* WHAT YOU SHOULD DO *
Format the lines below, from the first one through the line containing "Looking at the", as a JSON list of strings with one string per line and blank lines omitted. Include both of those end lines.

────────

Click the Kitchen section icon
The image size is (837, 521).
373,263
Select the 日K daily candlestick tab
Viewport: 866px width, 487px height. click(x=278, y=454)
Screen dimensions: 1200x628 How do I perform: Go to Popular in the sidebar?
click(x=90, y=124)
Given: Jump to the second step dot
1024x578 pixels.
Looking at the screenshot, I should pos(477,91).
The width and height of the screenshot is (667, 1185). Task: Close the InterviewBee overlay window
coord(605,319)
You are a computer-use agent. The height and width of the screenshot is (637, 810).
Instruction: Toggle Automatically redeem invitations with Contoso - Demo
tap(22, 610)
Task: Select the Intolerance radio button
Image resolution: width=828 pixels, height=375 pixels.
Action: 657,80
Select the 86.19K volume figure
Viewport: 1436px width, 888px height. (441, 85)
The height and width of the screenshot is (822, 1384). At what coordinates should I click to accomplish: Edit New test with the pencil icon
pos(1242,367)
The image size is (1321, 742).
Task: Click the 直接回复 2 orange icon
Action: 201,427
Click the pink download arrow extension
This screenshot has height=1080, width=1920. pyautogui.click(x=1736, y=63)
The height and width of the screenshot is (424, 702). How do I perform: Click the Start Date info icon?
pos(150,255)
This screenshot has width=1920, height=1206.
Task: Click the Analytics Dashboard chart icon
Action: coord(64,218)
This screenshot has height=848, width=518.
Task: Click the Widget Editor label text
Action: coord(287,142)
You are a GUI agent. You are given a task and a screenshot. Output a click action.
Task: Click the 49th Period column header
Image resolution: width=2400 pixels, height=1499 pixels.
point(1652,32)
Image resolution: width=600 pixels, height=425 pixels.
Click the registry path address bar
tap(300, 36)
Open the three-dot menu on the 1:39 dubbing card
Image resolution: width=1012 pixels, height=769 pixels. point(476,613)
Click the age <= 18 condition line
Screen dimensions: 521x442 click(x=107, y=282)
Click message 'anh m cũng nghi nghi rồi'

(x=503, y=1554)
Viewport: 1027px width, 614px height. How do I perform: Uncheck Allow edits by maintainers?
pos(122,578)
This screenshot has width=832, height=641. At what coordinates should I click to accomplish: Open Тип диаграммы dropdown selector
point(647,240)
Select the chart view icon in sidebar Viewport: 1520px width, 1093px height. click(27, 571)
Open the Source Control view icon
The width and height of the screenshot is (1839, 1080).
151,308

────────

* ANSWER FOR THIS EXERCISE *
[
  "Click the Kitchen section icon",
  "The image size is (837, 521).",
  "373,263",
  "Select the 日K daily candlestick tab",
  "Viewport: 866px width, 487px height. click(x=278, y=454)",
  "Screen dimensions: 1200x628 How do I perform: Go to Popular in the sidebar?",
  "click(x=90, y=124)",
  "Given: Jump to the second step dot",
  "1024x578 pixels.",
  "Looking at the screenshot, I should pos(477,91)."
]